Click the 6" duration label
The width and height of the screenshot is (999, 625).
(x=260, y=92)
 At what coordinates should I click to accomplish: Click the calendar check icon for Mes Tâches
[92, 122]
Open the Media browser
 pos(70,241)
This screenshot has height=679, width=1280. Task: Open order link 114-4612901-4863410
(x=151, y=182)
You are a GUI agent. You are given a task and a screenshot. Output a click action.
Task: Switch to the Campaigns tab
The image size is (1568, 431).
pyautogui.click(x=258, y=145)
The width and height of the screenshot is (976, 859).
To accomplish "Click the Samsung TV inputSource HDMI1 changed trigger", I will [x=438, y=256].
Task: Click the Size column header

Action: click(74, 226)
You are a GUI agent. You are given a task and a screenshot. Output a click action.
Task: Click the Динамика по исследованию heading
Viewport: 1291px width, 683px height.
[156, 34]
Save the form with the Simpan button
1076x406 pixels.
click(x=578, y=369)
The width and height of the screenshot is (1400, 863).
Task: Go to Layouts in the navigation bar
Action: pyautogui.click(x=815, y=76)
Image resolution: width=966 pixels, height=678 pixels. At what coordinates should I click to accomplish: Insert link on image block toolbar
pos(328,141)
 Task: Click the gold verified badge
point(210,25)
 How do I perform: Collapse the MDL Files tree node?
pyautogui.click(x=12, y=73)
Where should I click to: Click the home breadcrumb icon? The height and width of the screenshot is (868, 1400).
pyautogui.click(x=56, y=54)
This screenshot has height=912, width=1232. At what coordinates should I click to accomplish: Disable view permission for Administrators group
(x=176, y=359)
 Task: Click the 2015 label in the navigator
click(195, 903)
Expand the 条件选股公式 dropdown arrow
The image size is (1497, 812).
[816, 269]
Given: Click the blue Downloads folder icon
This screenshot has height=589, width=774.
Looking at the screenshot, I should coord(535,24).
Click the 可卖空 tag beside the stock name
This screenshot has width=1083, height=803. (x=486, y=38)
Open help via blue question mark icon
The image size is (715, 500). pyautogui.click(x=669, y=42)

» **Exercise prompt**: Restate each of the records exactly, leaving nothing out.

» **Output**:
Click the 6" duration label
The width and height of the screenshot is (999, 625).
(x=260, y=92)
 At what coordinates should I click to accomplish: Click the calendar check icon for Mes Tâches
[92, 122]
Open the Media browser
 pos(70,241)
This screenshot has height=679, width=1280. Task: Open order link 114-4612901-4863410
(x=151, y=182)
You are a GUI agent. You are given a task and a screenshot. Output a click action.
Task: Switch to the Campaigns tab
The image size is (1568, 431).
pyautogui.click(x=258, y=145)
The width and height of the screenshot is (976, 859).
To accomplish "Click the Samsung TV inputSource HDMI1 changed trigger", I will [x=438, y=256].
Task: Click the Size column header

Action: click(74, 226)
You are a GUI agent. You are given a task and a screenshot. Output a click action.
Task: Click the Динамика по исследованию heading
Viewport: 1291px width, 683px height.
[156, 34]
Save the form with the Simpan button
1076x406 pixels.
click(x=578, y=369)
The width and height of the screenshot is (1400, 863).
Task: Go to Layouts in the navigation bar
Action: pyautogui.click(x=815, y=76)
Image resolution: width=966 pixels, height=678 pixels. At what coordinates should I click to accomplish: Insert link on image block toolbar
pos(328,141)
 Task: Click the gold verified badge
point(210,25)
 How do I perform: Collapse the MDL Files tree node?
pyautogui.click(x=12, y=73)
Where should I click to: Click the home breadcrumb icon? The height and width of the screenshot is (868, 1400).
pyautogui.click(x=56, y=54)
This screenshot has height=912, width=1232. At what coordinates should I click to accomplish: Disable view permission for Administrators group
(x=176, y=359)
 Task: Click the 2015 label in the navigator
click(195, 903)
Expand the 条件选股公式 dropdown arrow
The image size is (1497, 812).
[816, 269]
Given: Click the blue Downloads folder icon
This screenshot has height=589, width=774.
Looking at the screenshot, I should coord(535,24).
Click the 可卖空 tag beside the stock name
This screenshot has width=1083, height=803. (x=486, y=38)
Open help via blue question mark icon
The image size is (715, 500). pyautogui.click(x=669, y=42)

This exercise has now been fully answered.